AUTHOR=Maus Volker , Abdullayev Nuran , Sack Henrik , Borggrefe Jan , Mpotsaris Anastasios , Behme Daniel
TITLE=Carotid Artery Stenosis Contralateral to Intracranial Large Vessel Occlusion: An Independent Predictor of Unfavorable Clinical Outcome After Mechanical Thrombectomy
JOURNAL=Frontiers in Neurology
VOLUME=9
YEAR=2018
URL=https://www.frontiersin.org/journals/neurology/articles/10.3389/fneur.2018.00437
DOI=10.3389/fneur.2018.00437
ISSN=1664-2295
ABSTRACT=
Background: Clinical outcome in patients undergoing mechanical thrombectomy (MT) due to intracranial large vessel occlusion (LVO) in the anterior circulation is influenced by several factors. The impact of a concomitant extracranial carotid artery stenosis (CCAS) contralateral to the intracranial lesion remains unclear.

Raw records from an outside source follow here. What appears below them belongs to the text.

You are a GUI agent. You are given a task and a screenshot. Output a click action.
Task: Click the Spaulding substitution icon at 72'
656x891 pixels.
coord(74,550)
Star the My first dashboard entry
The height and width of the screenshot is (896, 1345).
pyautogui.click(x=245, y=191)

Methods: Retrospective analysis of 392 consecutive patients treated with MT due to intracranial LVO in the anterior circulation in two comprehensive stroke centers between 2014 and 2017. Clinical (including demographics and NIHSS), imaging (including angiographic evaluation of CCAS via NASCET criteria), and procedural data were evaluated. Primary endpoint was an unfavorable clinical outcome defined as modified Rankin Scale 3–6 at 90 days.
Results: In 27/392 patients (7%) pre-interventional imaging exhibited a CCAS (>50%) contralateral to the intracranial lesion compared to 365 patients without relevant stenosis. Median baseline NIHSS, procedural timings, and reperfusion success did not differ between groups. Median volume of the final infarct core was larger in CCAS patients (176 cm3, IQR 32-213 vs. 11 cm3, 1-65; p < 0.001). At 90 days, unfavorable outcome was documented in 25/27 CCAS patients (93%) vs. 211/326 (65%; p = 0.003) with a mortality of 63 vs. 19% (p = 0.001), respectively. Presence of CCAS was associated with an unfavorable outcome at 90 days independent of age and baseline NIHSS in multivariate logistic regression (OR 2.2, CI 1.1-4.7; p < 0.05).
Conclusion: For patients undergoing MT due to intracranial vessel occlusion in the anterior circulation, the presence of a contralateral CCAS >50% is a predictor of unfavorable clinical outcome at 90 days.